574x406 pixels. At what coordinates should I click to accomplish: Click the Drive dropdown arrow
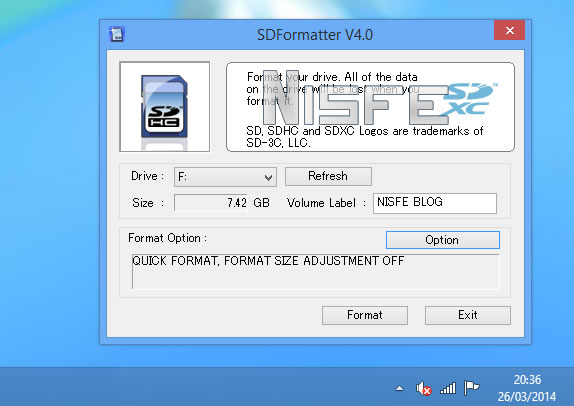point(268,178)
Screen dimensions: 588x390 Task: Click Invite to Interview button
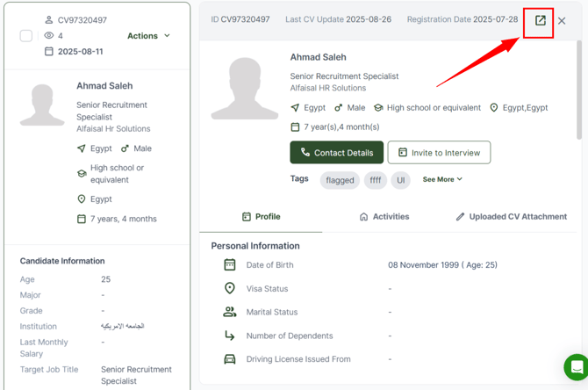tap(439, 153)
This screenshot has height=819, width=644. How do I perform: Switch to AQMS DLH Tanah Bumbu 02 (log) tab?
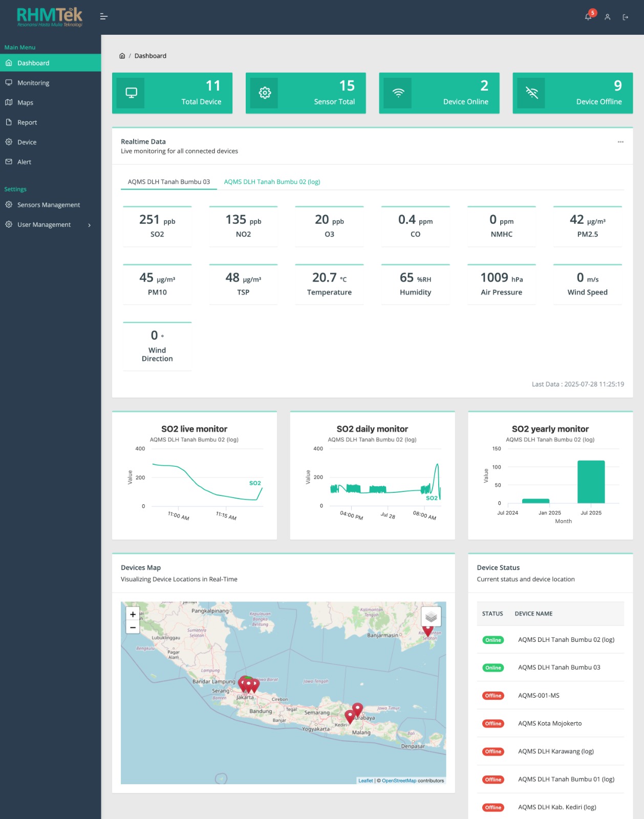click(272, 182)
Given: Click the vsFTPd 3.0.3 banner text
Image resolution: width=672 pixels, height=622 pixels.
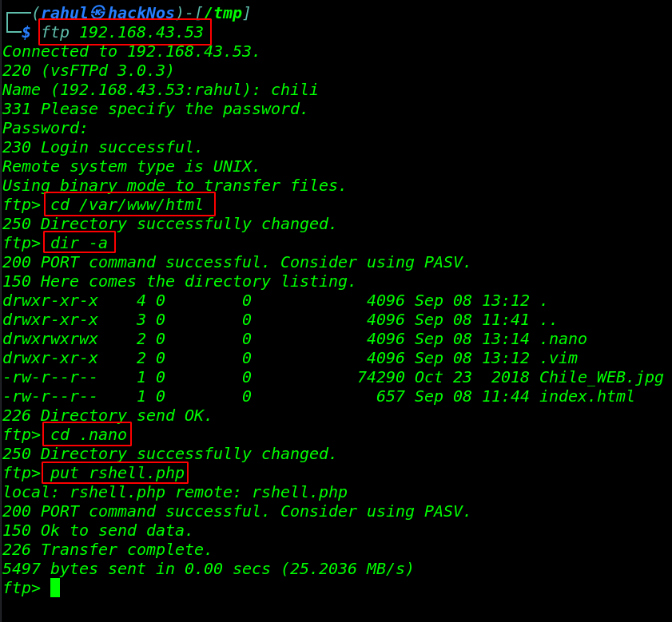Looking at the screenshot, I should coord(108,71).
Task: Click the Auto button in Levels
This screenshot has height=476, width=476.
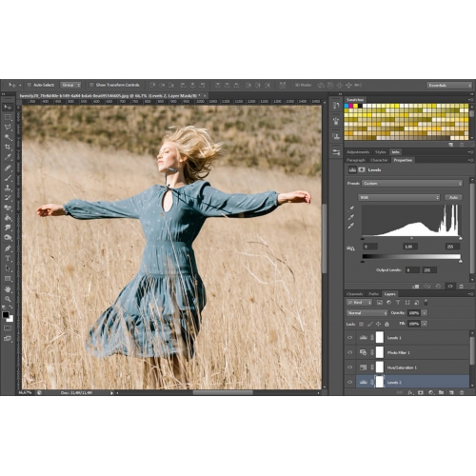Action: (x=453, y=197)
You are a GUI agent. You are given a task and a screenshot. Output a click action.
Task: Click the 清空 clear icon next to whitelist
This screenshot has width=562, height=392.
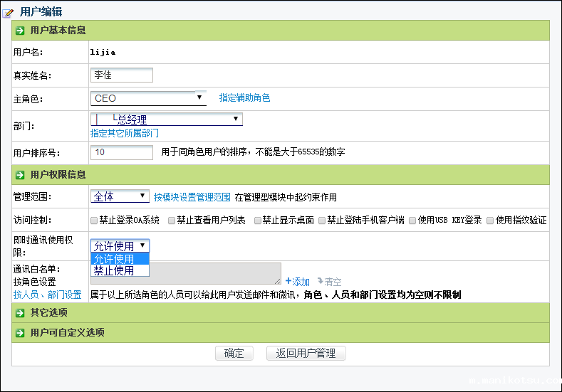tap(321, 282)
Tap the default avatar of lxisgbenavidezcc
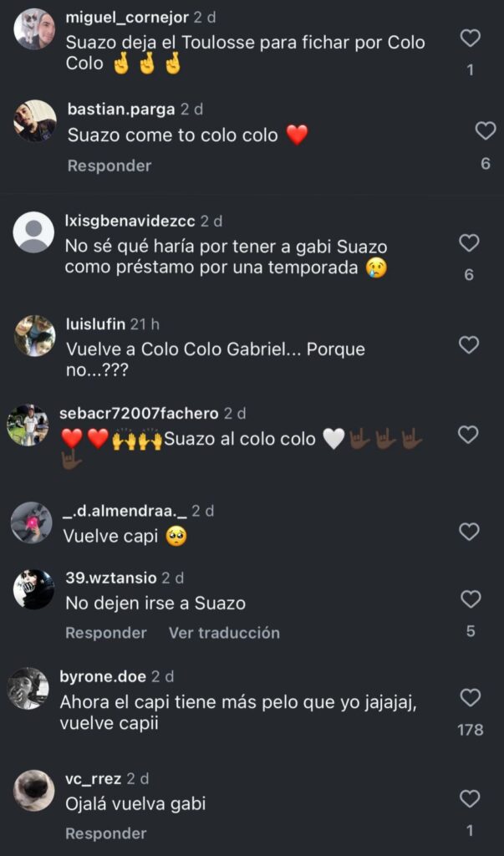 (33, 232)
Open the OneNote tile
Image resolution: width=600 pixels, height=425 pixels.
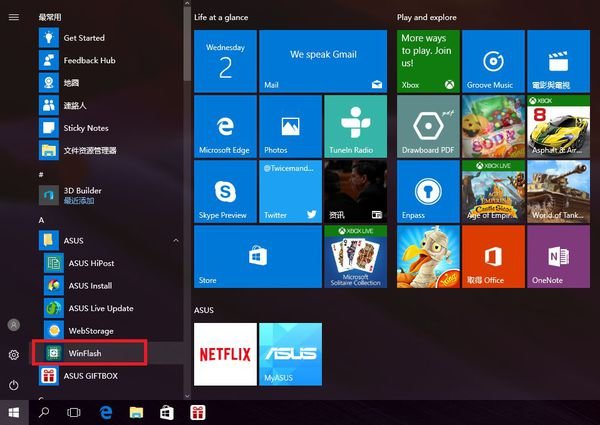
######
Give back every record above word for word; the pictures have no place in it.

574x406 pixels. At what coordinates should I click to accomplish: Click the Drive dropdown arrow
point(268,178)
Screen dimensions: 588x390 Task: Click Invite to Interview button
tap(439, 153)
This screenshot has height=819, width=644. How do I perform: Switch to AQMS DLH Tanah Bumbu 02 (log) tab?
click(272, 182)
Given: Click the vsFTPd 3.0.3 banner text
Image resolution: width=672 pixels, height=622 pixels.
Looking at the screenshot, I should coord(108,71).
Task: Click the Auto button in Levels
This screenshot has height=476, width=476.
Action: (x=453, y=197)
You are a GUI agent. You are given a task and a screenshot. Output a click action.
Task: Click the 清空 clear icon next to whitelist
This screenshot has width=562, height=392.
tap(321, 282)
Tap the default avatar of lxisgbenavidezcc
 (33, 232)
Open the OneNote tile
Image resolution: width=600 pixels, height=425 pixels.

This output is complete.